The violence, which struck mostly in disputed territory in the north and which officials also said left at least 245 people injured, was the deadliest this year.

It comes as Iraq grapples with a long-running political dispute, with Prime Minister Nuri al-Maliki facing several protests hardening opposition against his rule and calls from many of his erstwhile government partners for his ouster.

No one immediately claimed responsibility for the attacks but the militants often carry out waves of violence in a bid to destabilise the government and push the country back toward the sectarian violence that blighted it from 2005 to 2008.

Wednesday's deadliest attacks struck the ethnically mixed city of Kirkuk, 240 kilometres north of Baghdad. Two car bombs in the same neighbourhood killed at least 19 people and wounded 190 others, provincial health chief Sadiq Omar Rasul said. "Both explosions inflicted massive destruction," said police Brigadier General Sarhad Qader. "Our forces are still trying to remove corpses from the rubble (of the first attack)."

That blast was detonated by a suicide attacker during the morning rush hour and appeared to target a compound housing local offices of the Kurdistan Democratic Party (KDP) of Kurdish regional president Massud Barzani.

A second car bomb parked on the side of a road nearby detonated shortly thereafter, apparently targeting a KDP official. Qader said six security force members were killed and 10 wounded in the two blasts.

Another suicide car bomb in the town of Tuz Khurmatu, also north of Baghdad, killed five people and wounded 40 others. It struck near the offices of the Patriotic Union of Kurdistan of Iraqi President Jalal Talabani.

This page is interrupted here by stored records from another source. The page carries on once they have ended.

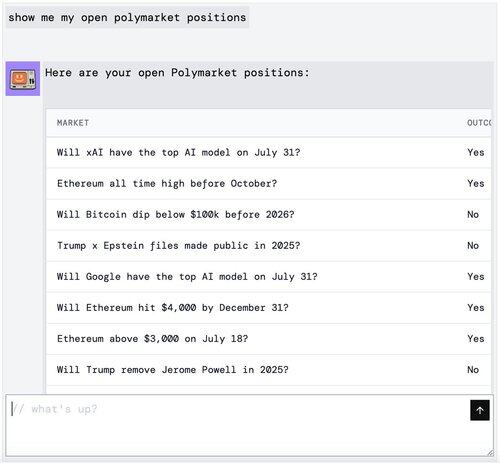Click No outcome for Bitcoin dip market
This screenshot has height=463, width=500.
click(x=473, y=215)
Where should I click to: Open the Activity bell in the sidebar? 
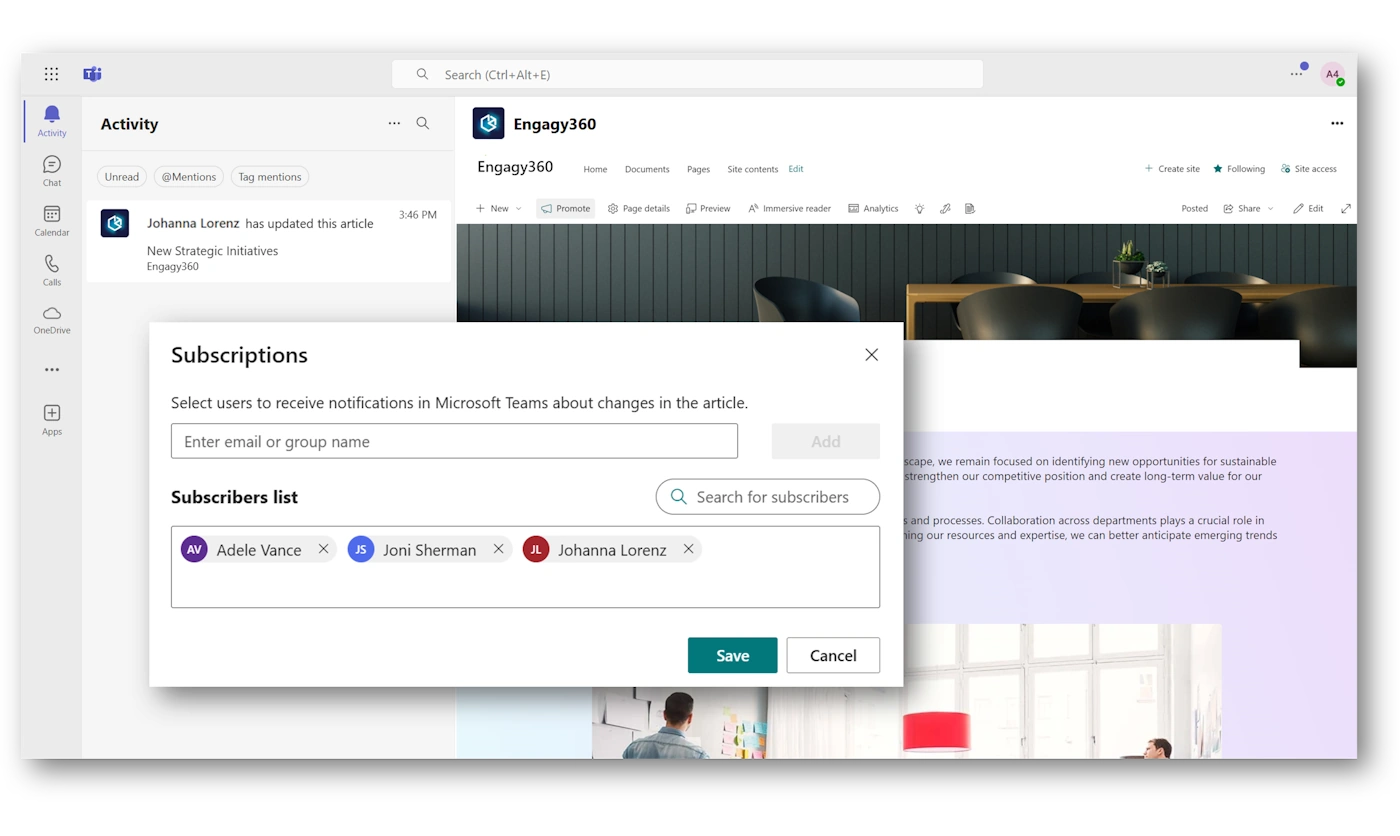(x=52, y=120)
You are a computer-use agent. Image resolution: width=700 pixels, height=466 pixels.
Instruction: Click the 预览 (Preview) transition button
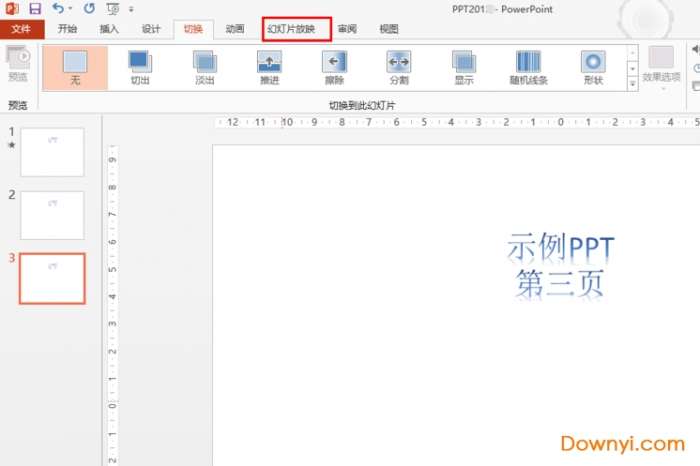[x=18, y=66]
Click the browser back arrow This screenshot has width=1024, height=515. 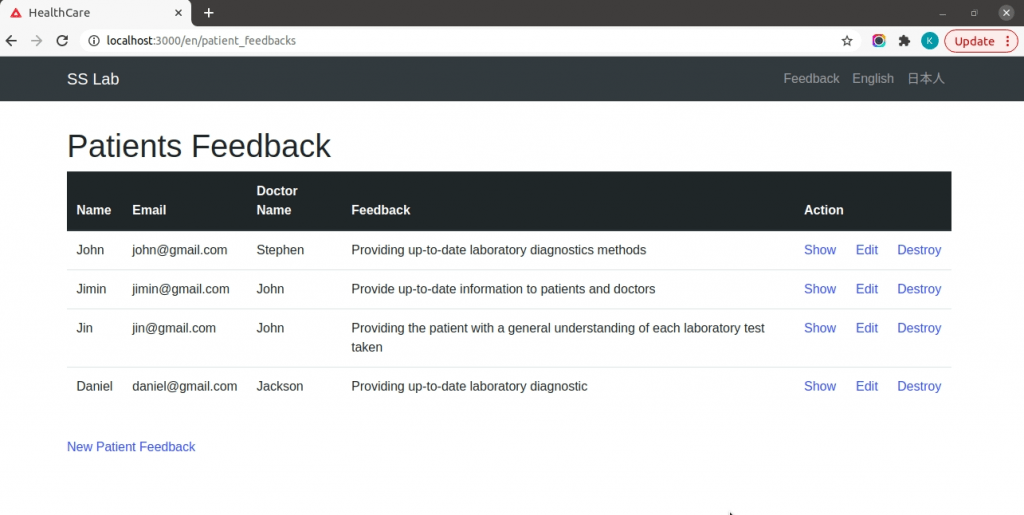click(11, 40)
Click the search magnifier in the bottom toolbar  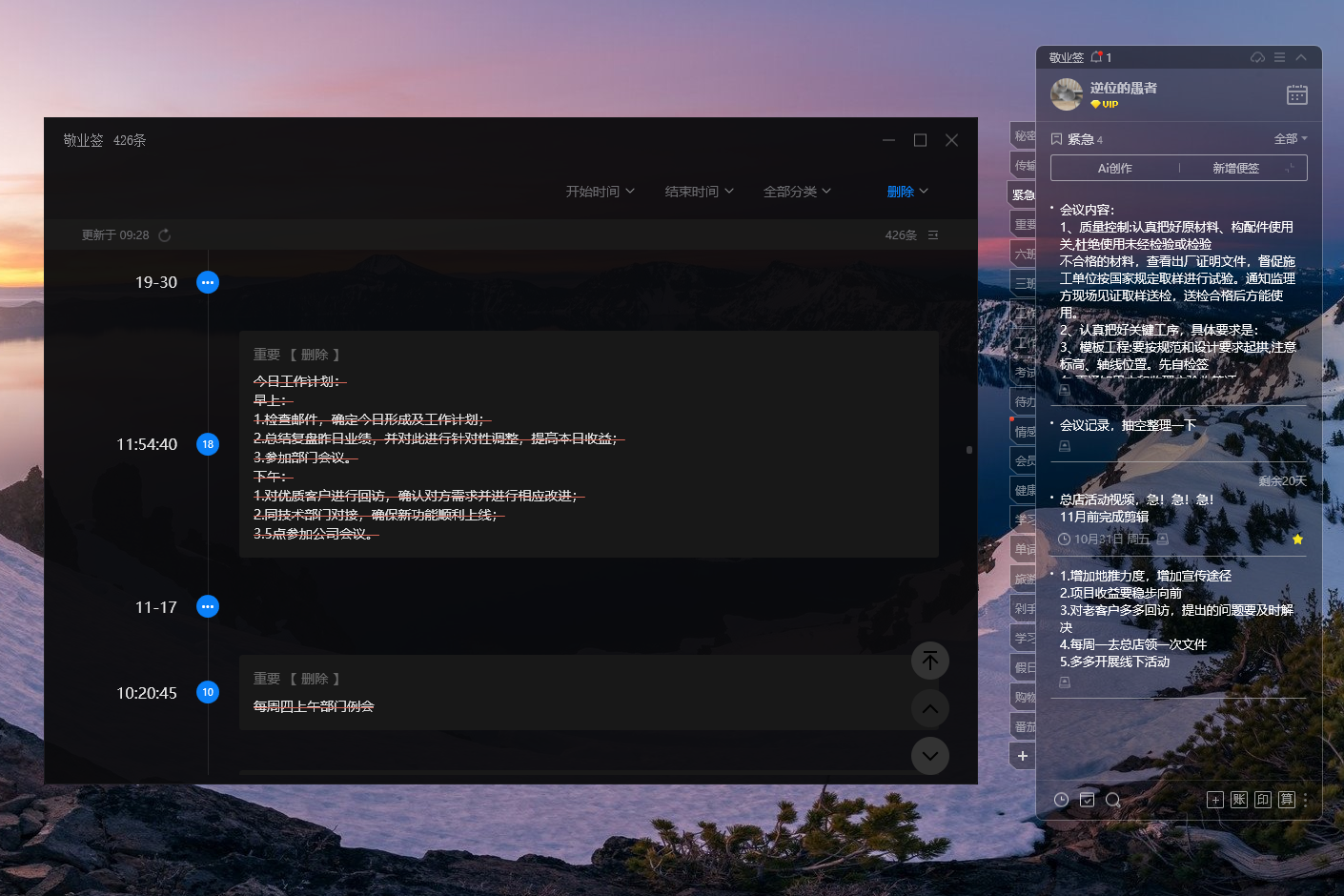pyautogui.click(x=1112, y=800)
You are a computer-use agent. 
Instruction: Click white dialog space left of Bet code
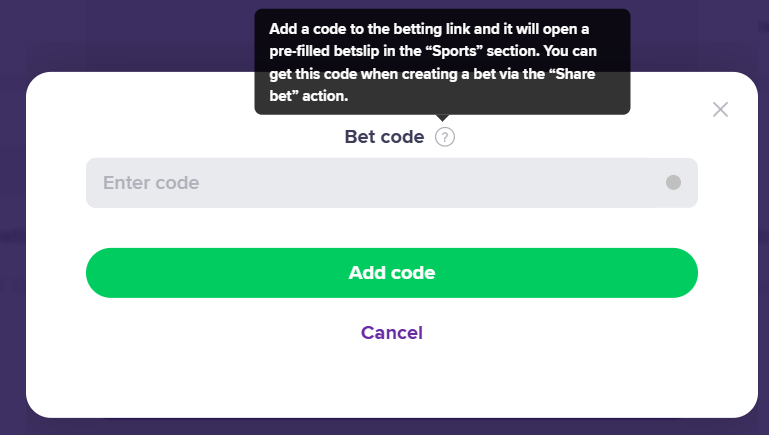click(200, 137)
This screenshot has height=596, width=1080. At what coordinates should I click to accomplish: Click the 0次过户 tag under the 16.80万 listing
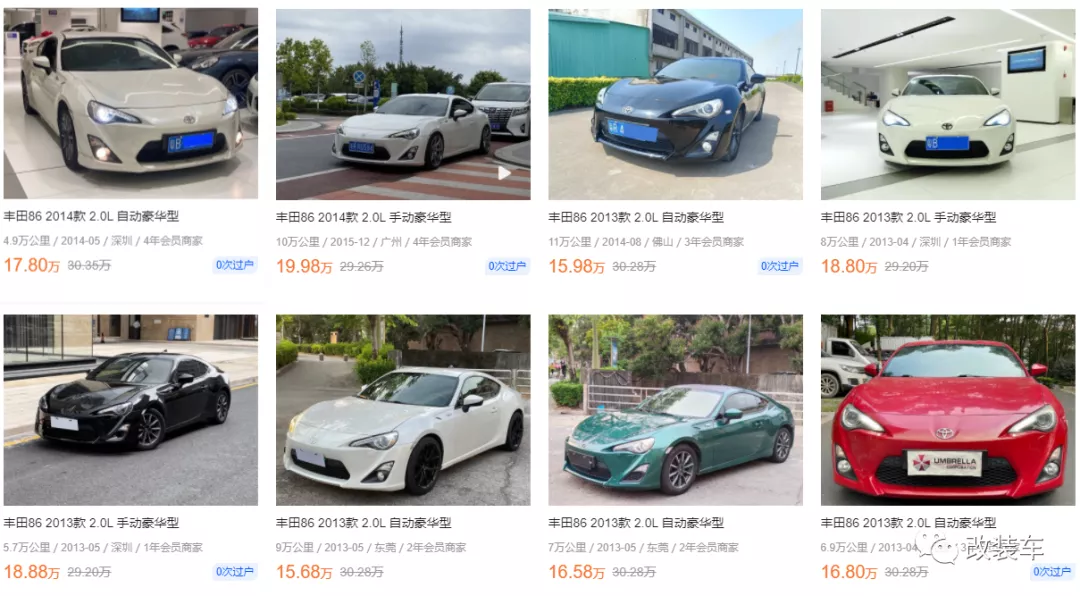[x=1052, y=571]
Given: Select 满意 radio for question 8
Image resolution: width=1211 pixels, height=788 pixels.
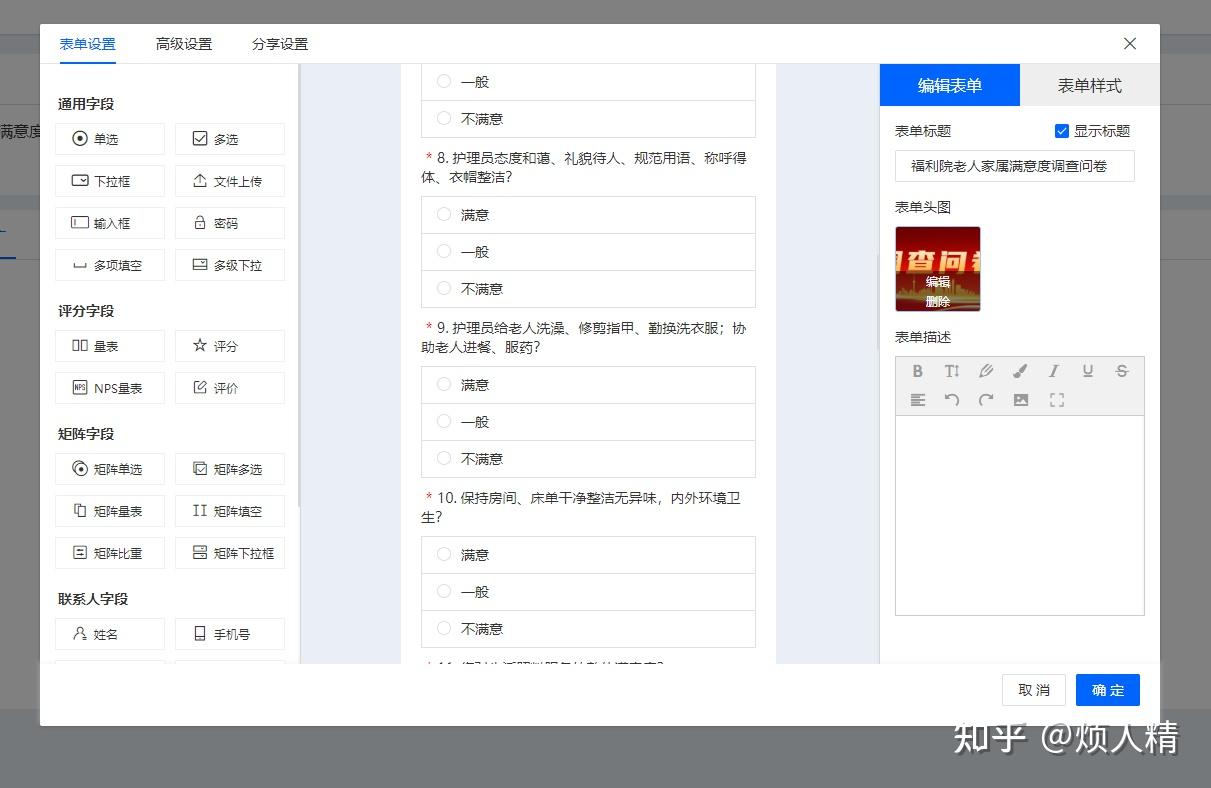Looking at the screenshot, I should 444,214.
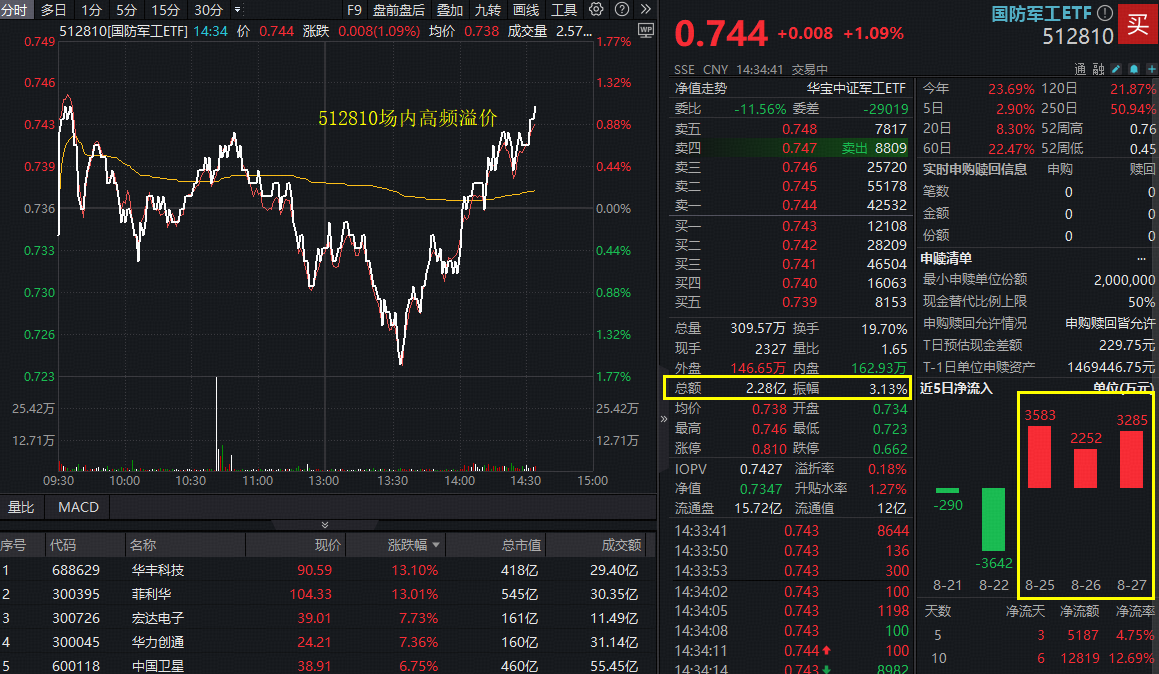Open the help question-mark icon
This screenshot has height=674, width=1159.
pyautogui.click(x=622, y=9)
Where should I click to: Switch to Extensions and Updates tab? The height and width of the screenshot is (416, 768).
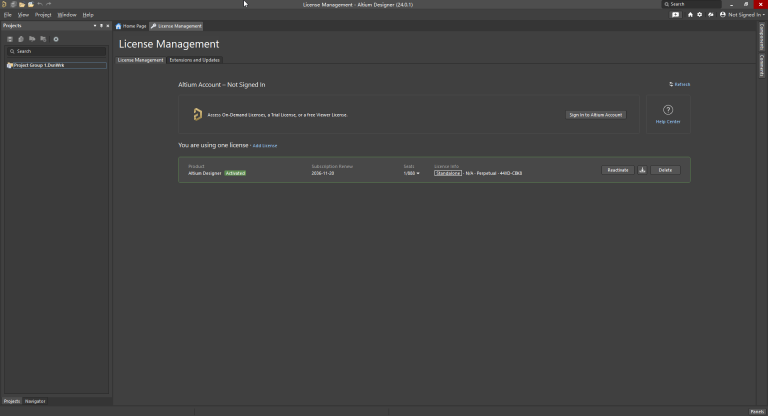click(x=194, y=60)
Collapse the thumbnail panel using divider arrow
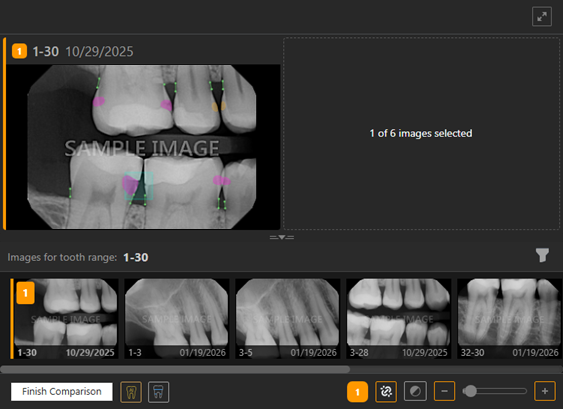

Both Kirkuk and Tuz Khurmatu lie in a tract of disputed territory in north Iraq that Kurdistan wants to incorporate into its autonomous three-province region against the wishes of the central government in Baghdad. The row is regarded by diplomats and officials as the biggest long-term threat to Iraq's stability.

In Baghdad, five attacks left six people dead, officials said, while bombings in Baiji, Hawija and Tikrit, all north of Baghdad, killed three people and wounded seven others.

Wednesday's overall death toll was the highest since December 17, according to an AFP tally.

The latest attacks come a day after the killing of a Sunni Iraqi MP in a suicide bombing west of Baghdad, with hundreds of mourners attending Ayfan al-Essawi's funeral outside the predominantly Sunni town of Fallujah on Wednesday.

Essawi's coffin, covered in an Iraqi flag, was transported atop an SUV that was part of a massive convoy of dozens of vehicles. One person was wounded by a roadside bomb as the procession set off for the cemetery, despite heavy security measures.

The lawmaker was a former leader of the Sahwa, a collection of Sunni tribal militias that turned against Al-Qaeda and sided with the US military from late 2006, helping turn the tide of Iraq's bloody insurgency. Sahwa fighters are regularly targeted for attacks by Sunni militants who view them as traitors.

Meanwhile, Iraq has freed around 400 prisoners since Sunni Arabs began anti-government demonstrations last month, and will press on with more releases on a daily basis, a top minister said on Wednesday.

Deputy Prime Minister Hussein al-Shahristani said that a committee formed in the wake of the protests would accelerate the process of reviewing prisoners' cases and would look to immediately release those who had been proven innocent.

Thousands of demonstrators have been rallying in Sunni-dominated areas of Iraq for more than three weeks, protesting the alleged abuse of anti-terror laws by the Shiite-led authorities and demanding the release of prisoners they say were unfairly arrested.

"The release of detainees will continue on daily basis, not just for media purposes," Shahristani told a news conference in Baghdad.

But, he added, "the demonstrations alerted us to the presence of a defect."

Shahristani said authorities had released 70 prisoners on Wednesday, bringing to more than 400 the number of detainees freed in recent weeks.

Officials have not provided any breakdown of the prisoners, and have not given details on how many had finished jail terms and how many had been held without charge.

Shahristani's latest news conference comes two days after he publicly apologised for detainees being held without charge, part of efforts to curb the ongoing rallies.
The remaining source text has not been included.